**RECORDS SHOWN:**
BEGIN

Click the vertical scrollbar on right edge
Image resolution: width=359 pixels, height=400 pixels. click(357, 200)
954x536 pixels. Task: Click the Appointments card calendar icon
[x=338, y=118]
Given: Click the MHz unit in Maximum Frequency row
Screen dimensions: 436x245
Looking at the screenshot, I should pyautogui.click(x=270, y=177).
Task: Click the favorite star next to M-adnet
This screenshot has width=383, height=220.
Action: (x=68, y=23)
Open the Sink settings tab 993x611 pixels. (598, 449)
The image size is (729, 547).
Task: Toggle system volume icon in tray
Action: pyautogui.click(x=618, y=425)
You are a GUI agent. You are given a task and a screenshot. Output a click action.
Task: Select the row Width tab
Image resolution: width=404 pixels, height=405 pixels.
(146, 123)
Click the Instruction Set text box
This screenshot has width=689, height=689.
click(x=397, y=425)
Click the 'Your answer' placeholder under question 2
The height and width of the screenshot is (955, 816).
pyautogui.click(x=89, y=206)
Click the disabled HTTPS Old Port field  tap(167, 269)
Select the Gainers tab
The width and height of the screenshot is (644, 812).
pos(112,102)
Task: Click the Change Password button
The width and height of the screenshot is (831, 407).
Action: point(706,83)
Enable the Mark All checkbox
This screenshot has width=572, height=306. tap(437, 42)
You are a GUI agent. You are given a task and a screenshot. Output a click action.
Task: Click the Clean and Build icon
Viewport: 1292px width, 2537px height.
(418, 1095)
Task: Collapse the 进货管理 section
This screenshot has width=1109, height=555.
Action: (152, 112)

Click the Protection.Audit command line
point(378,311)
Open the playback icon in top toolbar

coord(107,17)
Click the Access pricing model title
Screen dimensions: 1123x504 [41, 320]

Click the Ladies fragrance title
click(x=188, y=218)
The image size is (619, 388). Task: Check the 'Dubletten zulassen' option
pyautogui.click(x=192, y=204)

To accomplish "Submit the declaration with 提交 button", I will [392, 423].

END

**HOW TO COMPLETE THIS TASK:**
Give back every line of the listing where the word "button" shows up.

**REPLY TO THE EXERCISE:**
Task: Click the Change Password button
To accomplish "Submit the declaration with 提交 button", I will [392, 423].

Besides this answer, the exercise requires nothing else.